Please retype all of the material below word for word, leaving out the pictures.

──────── EXTRACTED RECORDS ────────

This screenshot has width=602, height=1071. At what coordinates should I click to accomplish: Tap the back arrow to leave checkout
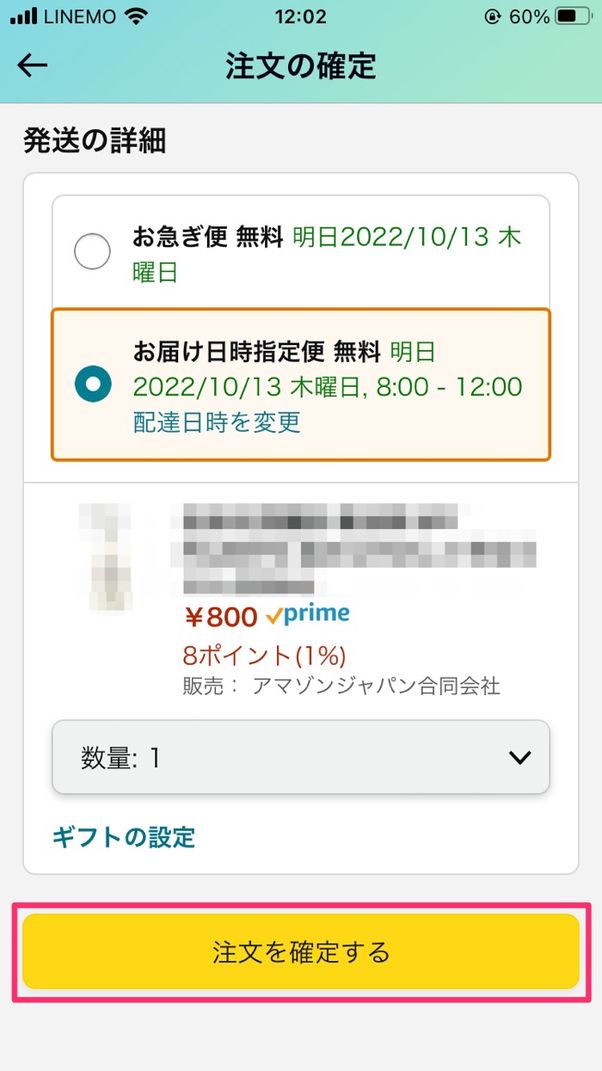pyautogui.click(x=32, y=65)
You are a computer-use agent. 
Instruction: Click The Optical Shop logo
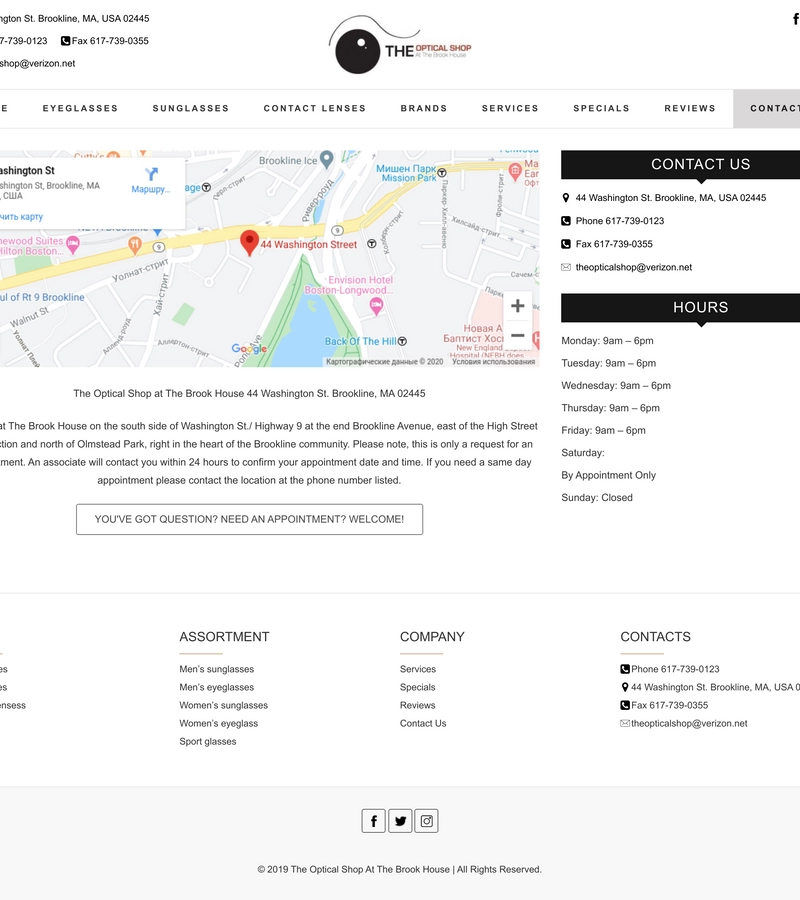tap(400, 46)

────────

▶ FULL ANSWER
This screenshot has width=602, height=1071. At what coordinates should I click to accomplish: Tap the back arrow to leave checkout
pyautogui.click(x=32, y=65)
You are a computer-use agent. 
Instruction: Click The Optical Shop logo
tap(400, 46)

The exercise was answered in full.